> **Extract to read**:
>>>>
Create an Expectation Suite to hold your list of Expectations. Each Feature comes with its specificities, so use Expectations as building  blocks to build a data validation step which matches your context

It can be passed along to the GE validator along with a DataFrame to generate a Validation Report. The report collects metadata on the validation steps as well as all the Validation Results from the individual expectations. These results contain essential information about the quality of the underlying data such as the computed metric or the proportion of value satisfying the Expectation.

Validation Report from Great Expectations
Figure 5. Validation Report from Great Expectations
Validation Result in Great Expectations
Figure 6. Validation Result in Great Expectations

Integrating Great Expectations with Hopsworks

As the Feature Store simplifies and encourages the reuse of features, it makes sense to validate data before writing to any Feature Groups. Data validation is performed once per feature rather than once per use-case. Not only does it reduce the validation burden on the data engineering team but it also builds trust in the quality of the data available in the Feature Store. 

Feature Groups (FG) in Hopsworks are defined by a schema (similar to a Pandas DataFrame or a table in a relational database). The schema consists of feature names and data types. One can think of these FGs as a destination table where feature pipelines regularly insert DataFrames, appending, updating, or deleting rows. Adding validation starts with defining an Expectation Suite in Great Expectations. It will hold all of the Expectations required to validate DataFrames to be inserted into the FG. It is then a matter of writing a job to perform validation manually. However this generates a lot of boilerplate and additional management such as storing and fetching the suite, running validation, storing and fetching reports, and alerts on failure.
<<<<
Data items
>>>>
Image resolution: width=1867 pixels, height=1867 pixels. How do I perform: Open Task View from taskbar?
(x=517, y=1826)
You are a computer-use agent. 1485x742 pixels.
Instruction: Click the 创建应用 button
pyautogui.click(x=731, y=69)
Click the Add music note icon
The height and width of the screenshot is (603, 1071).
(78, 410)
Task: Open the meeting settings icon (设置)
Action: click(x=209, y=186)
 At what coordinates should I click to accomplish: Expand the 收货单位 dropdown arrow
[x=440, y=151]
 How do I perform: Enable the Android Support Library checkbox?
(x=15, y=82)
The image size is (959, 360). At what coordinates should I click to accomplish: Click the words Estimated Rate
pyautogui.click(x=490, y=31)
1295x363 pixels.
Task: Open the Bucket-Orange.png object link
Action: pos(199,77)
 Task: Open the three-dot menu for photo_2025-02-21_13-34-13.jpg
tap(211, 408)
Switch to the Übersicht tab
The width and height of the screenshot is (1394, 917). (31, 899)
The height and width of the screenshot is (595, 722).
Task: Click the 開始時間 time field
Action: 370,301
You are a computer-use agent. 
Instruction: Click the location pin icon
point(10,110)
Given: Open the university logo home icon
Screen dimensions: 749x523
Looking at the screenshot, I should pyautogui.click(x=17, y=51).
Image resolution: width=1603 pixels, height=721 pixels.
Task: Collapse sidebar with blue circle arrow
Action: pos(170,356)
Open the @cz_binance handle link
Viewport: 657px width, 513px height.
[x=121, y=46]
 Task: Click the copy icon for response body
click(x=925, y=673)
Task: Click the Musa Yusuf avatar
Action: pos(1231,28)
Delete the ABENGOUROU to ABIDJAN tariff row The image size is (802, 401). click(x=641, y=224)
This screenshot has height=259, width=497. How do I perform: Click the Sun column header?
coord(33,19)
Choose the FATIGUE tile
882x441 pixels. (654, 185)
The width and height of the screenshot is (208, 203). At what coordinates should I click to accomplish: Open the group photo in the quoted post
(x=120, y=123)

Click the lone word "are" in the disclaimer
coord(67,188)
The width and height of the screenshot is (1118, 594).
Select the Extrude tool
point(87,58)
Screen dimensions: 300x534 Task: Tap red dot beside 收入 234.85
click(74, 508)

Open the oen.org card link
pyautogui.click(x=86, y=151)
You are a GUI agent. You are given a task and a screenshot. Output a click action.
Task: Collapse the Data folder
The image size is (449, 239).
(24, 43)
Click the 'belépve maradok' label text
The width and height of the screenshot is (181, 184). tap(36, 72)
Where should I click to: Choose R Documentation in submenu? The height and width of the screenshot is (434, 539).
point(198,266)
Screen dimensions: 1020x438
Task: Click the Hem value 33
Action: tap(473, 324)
<<<<
> **Required work**:
• a. In the Great Expectations extract, what does the schema of a Feature Group consist of?
• b. From the Great Expectations extract, copy the passage starting at "Feature Groups (FG)" and ending at "alerts on failure.".

> **Answers provided**:
• a. Feature names and data types.

• b.
Feature Groups (FG) in Hopsworks are defined by a schema (similar to a Pandas DataFrame or a table in a relational database). The schema consists of feature names and data types. One can think of these FGs as a destination table where feature pipelines regularly insert DataFrames, appending, updating, or deleting rows. Adding validation starts with defining an Expectation Suite in Great Expectations. It will hold all of the Expectations required to validate DataFrames to be inserted into the FG. It is then a matter of writing a job to perform validation manually. However this generates a lot of boilerplate and additional management such as storing and fetching the suite, running validation, storing and fetching reports, and alerts on failure.